(Collected data entries)

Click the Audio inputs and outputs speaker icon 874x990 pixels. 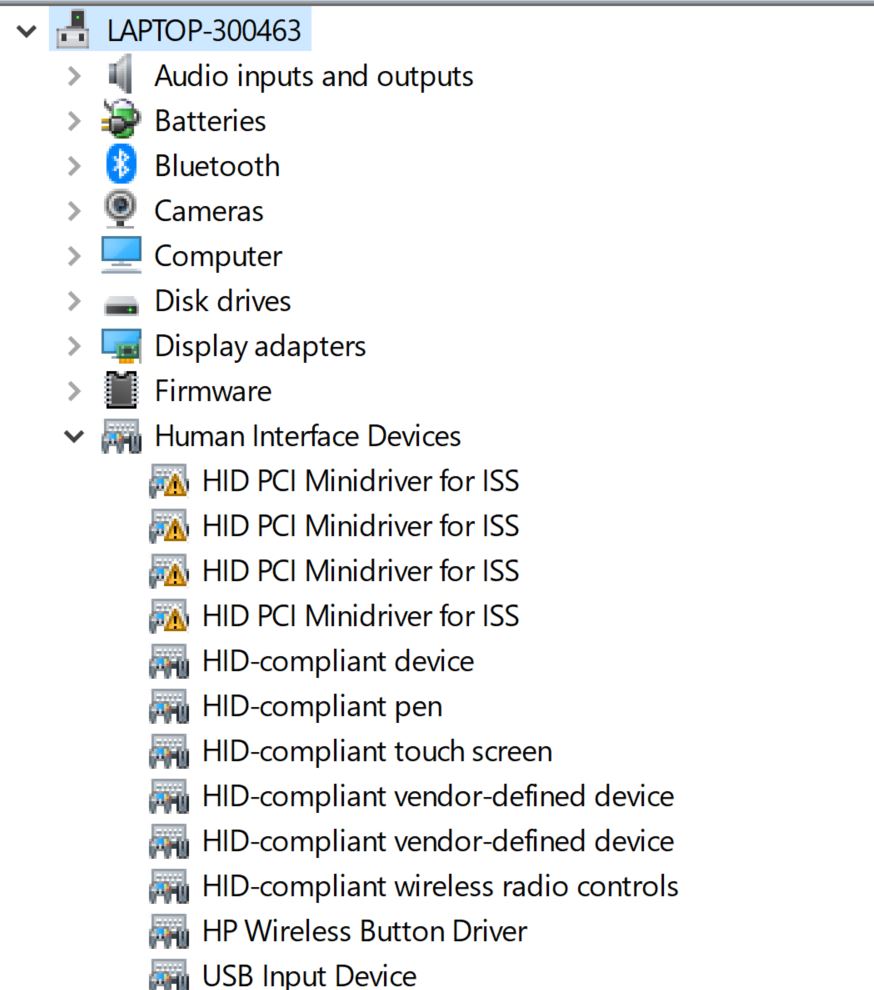tap(121, 75)
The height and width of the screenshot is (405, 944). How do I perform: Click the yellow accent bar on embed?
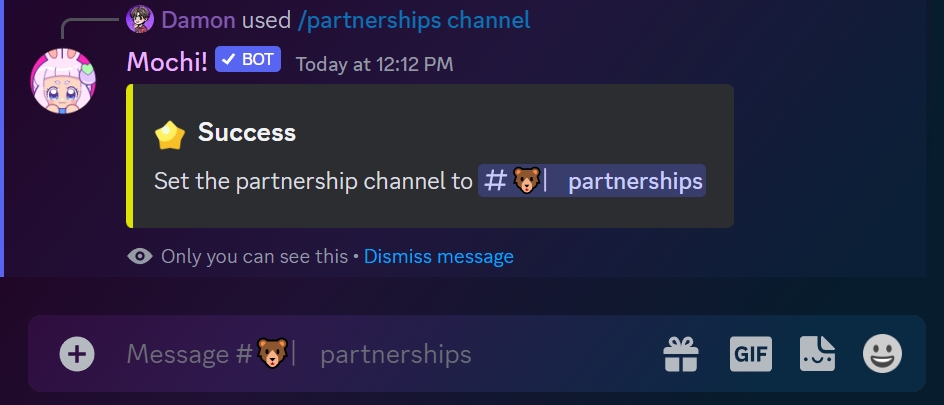click(x=129, y=156)
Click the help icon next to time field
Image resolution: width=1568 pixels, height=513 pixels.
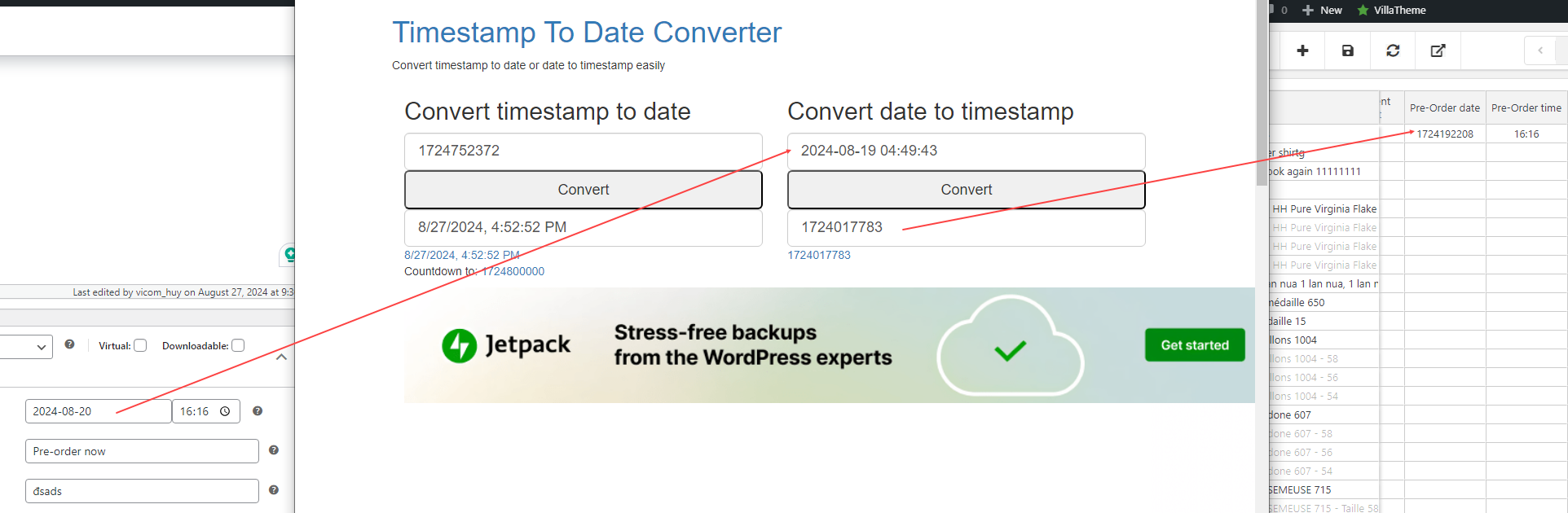[258, 411]
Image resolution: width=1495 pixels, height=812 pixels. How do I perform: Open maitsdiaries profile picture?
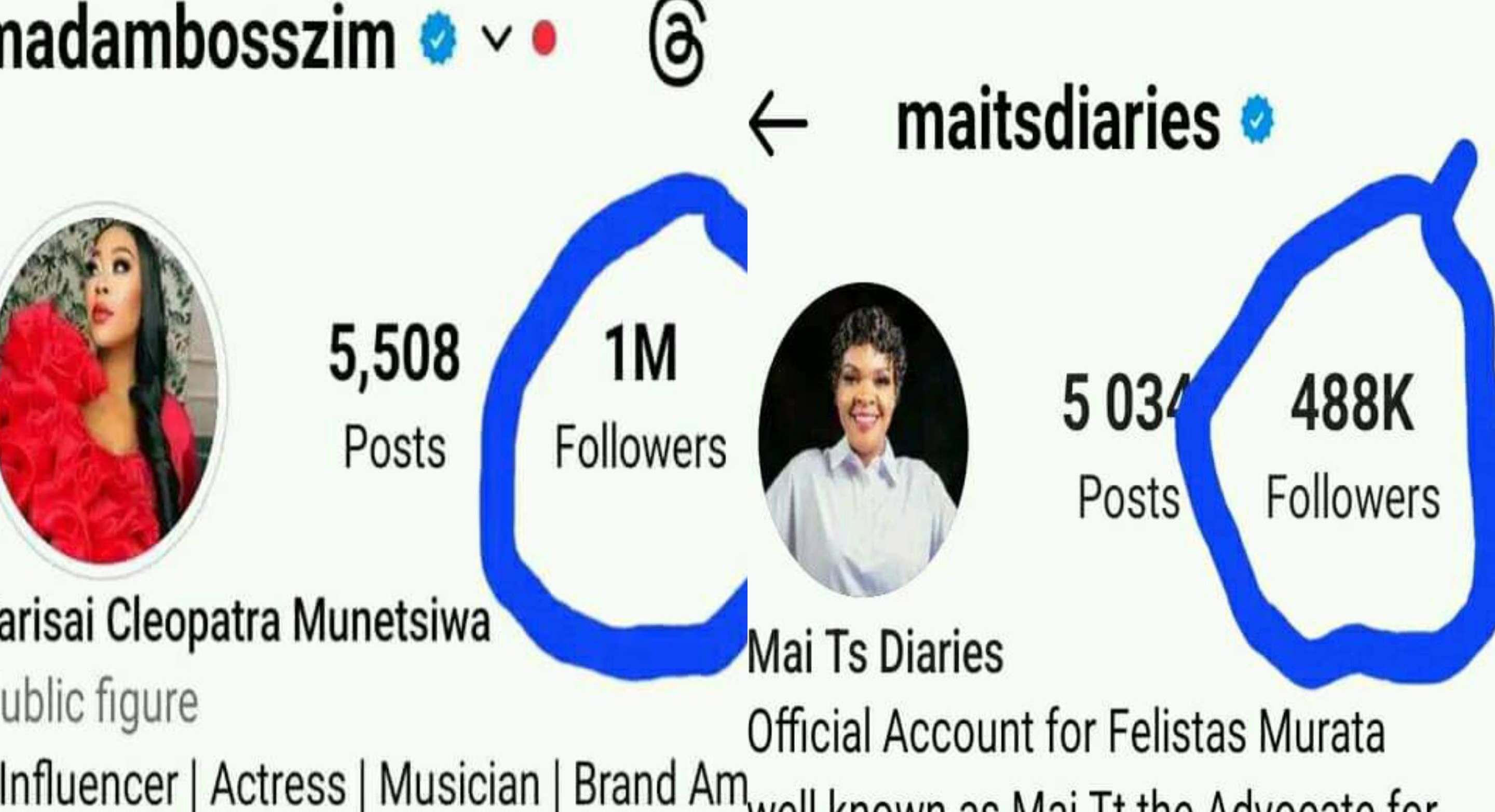tap(863, 439)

▸ Directions for this task: Copy exactly and only this span: the line with "Image resolution: width=1495" through the final line of the entries, both ends included, with the pictures left out.

▸ Written solution:
Image resolution: width=1495 pixels, height=812 pixels. How do I perform: Open maitsdiaries profile picture?
tap(863, 439)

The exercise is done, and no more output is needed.